Besides those off-the-wall parties, the Pacific Northwest city doesn’t possess a ton of musical lore (think the Sonics, Seaweed and the Ventures), but that’s soon likely to change. Because with their debut album, Save The Baby, Enumclaw are set on riding all the way to the top — and they refuse to slow down until everyone knows their name.
The record’s 11 songs push that desire into motion even further, anchored by a reverence for pop music (the band dig Maggie Rogers, Florence + The Machine and Kacey Musgraves, to name a few), hip-hop swagger and some fat distortion. At its core, Save The Baby is a vulnerable, undeniably fun record. It’s an album meant to jam out to with your friends, to get a little bit sloppy to, to listen to alone when you need a pick-me-up. But it’s not all set to a ’90s nostalgia trip. Johnson cuts through the fuzz with his nasal timbre, exploring the struggles of the working class, unfathomable loss and repeated proclamations of wanting to be brand new. The result? Lyrics that echo poems ripped right out of a well-worn journal.
[Photo by Colin Matsui]
The process for making Save The Baby wasn’t instantaneous. For a year, Enumclaw grinded on the album. After completing their debut EP, Jimbo Demo, which features a far scuzzier sound, the group “never stopped writing songs,” Johnson says. When they first started practicing “Park Lodge,” one of the album’s most stunning cuts, it slowly transformed from a strummed song to one that featured picked guitar riffs, Cornell says. Most of the time, when Johnson brings a song to the band, it’s already in working form. But “Park Lodge” is a track that the band kicked around for months, not knowing how they could make it fit with the rest of the record. They were inspired when Edwards started to noddle its bassline one day, which sent its current arrangement toward the finish line.

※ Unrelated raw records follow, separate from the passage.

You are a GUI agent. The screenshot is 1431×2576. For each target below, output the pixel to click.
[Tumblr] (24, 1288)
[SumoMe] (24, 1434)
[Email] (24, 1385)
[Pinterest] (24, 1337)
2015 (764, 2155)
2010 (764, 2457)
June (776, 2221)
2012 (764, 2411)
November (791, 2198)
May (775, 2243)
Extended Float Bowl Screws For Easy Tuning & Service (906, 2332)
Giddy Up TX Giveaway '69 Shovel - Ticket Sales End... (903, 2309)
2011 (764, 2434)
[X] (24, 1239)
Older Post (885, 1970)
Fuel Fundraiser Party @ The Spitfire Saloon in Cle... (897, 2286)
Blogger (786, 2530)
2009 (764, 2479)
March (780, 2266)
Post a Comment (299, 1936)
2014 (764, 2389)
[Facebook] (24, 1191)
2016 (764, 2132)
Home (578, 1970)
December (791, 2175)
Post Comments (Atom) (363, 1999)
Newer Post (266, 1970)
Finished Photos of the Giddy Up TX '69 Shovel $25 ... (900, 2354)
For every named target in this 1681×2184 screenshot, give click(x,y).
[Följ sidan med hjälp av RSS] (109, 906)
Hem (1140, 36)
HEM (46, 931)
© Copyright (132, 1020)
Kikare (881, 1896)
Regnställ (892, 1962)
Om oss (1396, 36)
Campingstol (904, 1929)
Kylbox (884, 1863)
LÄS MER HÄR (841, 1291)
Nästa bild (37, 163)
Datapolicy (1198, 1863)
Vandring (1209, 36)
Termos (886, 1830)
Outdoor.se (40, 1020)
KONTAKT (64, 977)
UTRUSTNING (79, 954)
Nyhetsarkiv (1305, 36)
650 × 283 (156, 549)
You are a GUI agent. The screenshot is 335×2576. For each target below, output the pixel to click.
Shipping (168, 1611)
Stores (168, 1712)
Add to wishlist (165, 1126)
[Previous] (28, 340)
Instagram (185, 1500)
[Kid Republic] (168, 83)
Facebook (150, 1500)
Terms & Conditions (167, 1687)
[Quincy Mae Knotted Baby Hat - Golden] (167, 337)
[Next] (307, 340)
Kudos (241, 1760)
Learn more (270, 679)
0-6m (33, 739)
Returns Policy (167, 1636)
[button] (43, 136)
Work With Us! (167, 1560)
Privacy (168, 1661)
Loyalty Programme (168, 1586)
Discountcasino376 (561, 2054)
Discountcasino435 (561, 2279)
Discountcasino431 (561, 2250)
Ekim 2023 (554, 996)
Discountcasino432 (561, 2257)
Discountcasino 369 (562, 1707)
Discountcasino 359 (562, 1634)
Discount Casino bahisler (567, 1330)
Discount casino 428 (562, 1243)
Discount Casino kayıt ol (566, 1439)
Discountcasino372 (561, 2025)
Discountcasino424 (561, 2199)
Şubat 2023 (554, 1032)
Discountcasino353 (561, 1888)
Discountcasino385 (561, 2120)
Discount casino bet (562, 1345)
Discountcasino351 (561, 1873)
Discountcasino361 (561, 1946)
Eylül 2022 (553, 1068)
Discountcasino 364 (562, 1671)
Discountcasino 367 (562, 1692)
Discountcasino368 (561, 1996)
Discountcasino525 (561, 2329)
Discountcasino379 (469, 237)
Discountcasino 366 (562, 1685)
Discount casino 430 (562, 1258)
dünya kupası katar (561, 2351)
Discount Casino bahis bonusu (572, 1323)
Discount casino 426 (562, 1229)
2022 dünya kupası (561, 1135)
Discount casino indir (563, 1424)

“It just kept evolving,” Cornell says. “It’s so different from when Aramis [first] played it.”
“If I played it on the acoustic guitar, it’s like two different songs,” Johnson adds.
Producer Gabe Wax (Soccer Mommy, the War on Drugs) then lent his magic to the song, editing the drums and throwing synths and 808s into the mix as well. The result is the album’s most polished track, and one that explores Johnson’s struggle with fame after growing up in a two-bedroom apartment and witnessing his childhood best friend develop schizophrenia. By its end, the song bursts into a colossal release of tension, as if his emotions have no choice but to boil over.
Working with Wax also spawned hilarious results. Cornell remembers that when the band recorded “2002,” Wax made him down a shot every time he did a guitar take. After sleeping it off in the studio (“Gabe took me into the B room and put a blanket on me,” he laughs) and driving home, Cornell didn’t make it back until around 1 p.m. the following day.
“I forgot about that,” Johnson says, erupting into laughter.
“It was terrible, but it was really so funny,” Cornell says.
But stories like that are more extreme points in the recording process. Every day, they’d meet up around 11 a.m. and go until midnight or 1 a.m. Johnson’s mom would bring dinner every night, and because they recorded in Tacoma, their friends would pull through and hang out. It was very much a friends-and-family affair.
“It was just like being with your homies every day,” Johnson says. That feeling is mirrored in the samples that brighten songs like “Paranoid” and “Jimmy Neutron,” casting a warm glow over the project. It’s the kind of intimacy that calls to mind the false start on Green Day’s “Good Riddance (Time Of Your Life)” or the animated ending of Hieroglyphics’ “Miles To The Sun,” a reflection of four friends kicking it.
Through it all, Enumclaw have lofty ambitions, and they aren’t shy about putting them into the universe. If anything, it’s one of the most refreshing aspects about the band. Their drive to be the best and obliterate the competition contains the type of bravado of hip-hop acts or stadium-rock bands.
“I never really thought about being the biggest band to come out of Tacoma. I’m more concerned about being the biggest band in the world,” Johnson asserts.
You can witness Enumclaw put these words into action on their current run supporting illuminati hotties. The band promise an energetic, entertaining rock show that’s “a change of pace from a lot of what else is going on,” Johnson says. It will keep them on the road for about five weeks throughout the fall, and even with the short time, they know touring comes with its fair share of sacrifices.
“I definitely haven’t made space for people in the way that I feel like I should have or wanted to at the time because this has been such a big priority. In a lot of ways, you have to put certain parts of your life on pause to really do this,” Johnson reflects. “I think a huge sacrifice is time — time away from your friends or family, your partner. There’s so many sacrifices. It’s hard to really articulate all of them. Some of them can be so finite.”
But Enumclaw have proven that their sacrifices aren’t for nothing. Save The Baby is an exceptional, cathartic and, most importantly, towering statement of intent for a band that have so much more to give. It’s one that cements their status as four best friends who are bringing a whole new recognition to the Pacific Northwest and will, ultimately, endure.